• What is being asked
In the data below, count how many lines contain "agent" and give that number by itself.

Records from a data source:
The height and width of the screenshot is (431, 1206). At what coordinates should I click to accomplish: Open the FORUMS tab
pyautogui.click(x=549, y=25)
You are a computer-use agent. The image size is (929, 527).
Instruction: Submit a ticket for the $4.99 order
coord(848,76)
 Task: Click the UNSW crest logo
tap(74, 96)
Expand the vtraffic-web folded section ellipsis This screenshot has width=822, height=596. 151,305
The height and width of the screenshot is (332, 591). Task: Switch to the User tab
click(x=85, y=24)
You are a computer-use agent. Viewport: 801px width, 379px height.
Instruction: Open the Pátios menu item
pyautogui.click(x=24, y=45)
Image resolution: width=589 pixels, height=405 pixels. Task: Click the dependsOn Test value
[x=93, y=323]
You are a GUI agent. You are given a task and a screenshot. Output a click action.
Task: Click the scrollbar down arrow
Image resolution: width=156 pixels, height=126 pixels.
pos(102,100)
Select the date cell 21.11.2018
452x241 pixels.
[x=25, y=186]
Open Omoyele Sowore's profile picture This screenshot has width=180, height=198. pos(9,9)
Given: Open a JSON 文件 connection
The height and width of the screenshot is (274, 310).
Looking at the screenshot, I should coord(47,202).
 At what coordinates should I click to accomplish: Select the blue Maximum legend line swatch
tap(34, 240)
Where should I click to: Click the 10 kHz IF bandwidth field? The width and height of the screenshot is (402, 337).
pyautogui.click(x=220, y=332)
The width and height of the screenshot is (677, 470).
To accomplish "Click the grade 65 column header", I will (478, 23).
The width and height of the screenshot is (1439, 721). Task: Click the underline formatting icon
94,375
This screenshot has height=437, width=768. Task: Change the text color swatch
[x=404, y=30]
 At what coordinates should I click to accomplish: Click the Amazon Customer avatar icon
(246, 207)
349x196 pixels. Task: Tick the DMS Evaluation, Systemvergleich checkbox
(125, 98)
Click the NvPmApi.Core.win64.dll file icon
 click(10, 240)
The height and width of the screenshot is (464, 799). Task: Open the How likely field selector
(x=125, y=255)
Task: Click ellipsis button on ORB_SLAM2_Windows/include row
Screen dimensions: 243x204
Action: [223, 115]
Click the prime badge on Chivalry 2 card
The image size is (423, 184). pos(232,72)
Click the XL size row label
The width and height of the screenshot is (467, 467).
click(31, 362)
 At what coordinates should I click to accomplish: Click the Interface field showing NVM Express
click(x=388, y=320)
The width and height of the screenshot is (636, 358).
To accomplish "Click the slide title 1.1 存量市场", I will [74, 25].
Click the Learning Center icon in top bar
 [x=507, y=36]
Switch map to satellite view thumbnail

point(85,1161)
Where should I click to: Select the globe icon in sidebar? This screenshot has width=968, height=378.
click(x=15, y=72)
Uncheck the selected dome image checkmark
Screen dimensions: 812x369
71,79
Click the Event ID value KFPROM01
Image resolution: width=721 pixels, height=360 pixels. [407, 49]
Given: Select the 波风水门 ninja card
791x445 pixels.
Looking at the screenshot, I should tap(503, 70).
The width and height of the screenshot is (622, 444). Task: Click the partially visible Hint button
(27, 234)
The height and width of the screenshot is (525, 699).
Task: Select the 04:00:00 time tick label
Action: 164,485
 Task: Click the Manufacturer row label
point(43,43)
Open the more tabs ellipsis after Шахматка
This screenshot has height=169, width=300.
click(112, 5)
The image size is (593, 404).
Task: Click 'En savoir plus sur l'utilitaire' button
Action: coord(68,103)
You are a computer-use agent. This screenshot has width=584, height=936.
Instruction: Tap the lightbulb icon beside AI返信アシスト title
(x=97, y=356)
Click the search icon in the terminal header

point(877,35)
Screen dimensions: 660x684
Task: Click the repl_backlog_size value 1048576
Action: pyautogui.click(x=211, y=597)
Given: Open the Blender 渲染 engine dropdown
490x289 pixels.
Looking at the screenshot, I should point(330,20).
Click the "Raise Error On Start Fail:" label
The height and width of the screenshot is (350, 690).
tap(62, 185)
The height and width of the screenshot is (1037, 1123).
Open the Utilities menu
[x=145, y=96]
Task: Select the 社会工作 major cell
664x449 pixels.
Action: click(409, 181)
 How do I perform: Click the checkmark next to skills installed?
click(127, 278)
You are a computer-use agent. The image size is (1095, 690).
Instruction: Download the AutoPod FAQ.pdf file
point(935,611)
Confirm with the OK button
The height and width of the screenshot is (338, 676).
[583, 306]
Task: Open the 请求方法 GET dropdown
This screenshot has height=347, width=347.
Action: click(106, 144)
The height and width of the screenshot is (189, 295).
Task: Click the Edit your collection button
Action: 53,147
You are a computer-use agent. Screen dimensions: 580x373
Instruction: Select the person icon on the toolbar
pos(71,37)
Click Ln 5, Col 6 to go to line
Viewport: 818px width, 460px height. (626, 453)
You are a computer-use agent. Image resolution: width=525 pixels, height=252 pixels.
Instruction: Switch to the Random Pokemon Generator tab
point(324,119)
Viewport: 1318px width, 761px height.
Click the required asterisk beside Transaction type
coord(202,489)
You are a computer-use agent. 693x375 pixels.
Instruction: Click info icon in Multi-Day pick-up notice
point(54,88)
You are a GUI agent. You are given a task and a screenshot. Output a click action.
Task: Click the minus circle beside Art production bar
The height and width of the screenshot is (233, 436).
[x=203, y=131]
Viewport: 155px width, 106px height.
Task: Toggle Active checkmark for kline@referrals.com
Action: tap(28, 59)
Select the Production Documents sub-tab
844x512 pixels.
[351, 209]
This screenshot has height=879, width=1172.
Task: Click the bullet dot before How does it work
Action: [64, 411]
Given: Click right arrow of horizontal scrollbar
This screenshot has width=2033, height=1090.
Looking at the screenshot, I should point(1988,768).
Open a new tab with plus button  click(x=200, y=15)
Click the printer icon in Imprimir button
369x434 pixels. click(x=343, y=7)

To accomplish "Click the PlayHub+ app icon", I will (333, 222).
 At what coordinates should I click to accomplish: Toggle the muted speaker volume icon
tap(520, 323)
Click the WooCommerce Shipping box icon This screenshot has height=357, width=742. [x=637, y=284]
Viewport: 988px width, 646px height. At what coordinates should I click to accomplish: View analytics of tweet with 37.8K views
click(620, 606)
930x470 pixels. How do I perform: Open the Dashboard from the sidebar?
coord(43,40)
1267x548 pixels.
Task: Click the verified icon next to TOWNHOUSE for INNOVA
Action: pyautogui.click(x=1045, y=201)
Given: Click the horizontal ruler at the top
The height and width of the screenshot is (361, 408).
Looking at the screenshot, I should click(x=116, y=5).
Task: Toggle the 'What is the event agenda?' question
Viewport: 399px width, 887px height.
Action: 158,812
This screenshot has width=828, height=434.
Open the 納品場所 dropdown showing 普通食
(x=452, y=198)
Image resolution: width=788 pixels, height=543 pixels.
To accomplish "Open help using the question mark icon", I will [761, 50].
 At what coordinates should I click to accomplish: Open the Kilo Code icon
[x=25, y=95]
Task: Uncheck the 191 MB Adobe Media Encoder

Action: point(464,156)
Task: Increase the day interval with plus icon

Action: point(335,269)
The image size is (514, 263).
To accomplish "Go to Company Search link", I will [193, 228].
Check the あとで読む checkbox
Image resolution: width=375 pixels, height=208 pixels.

• Worked solution
9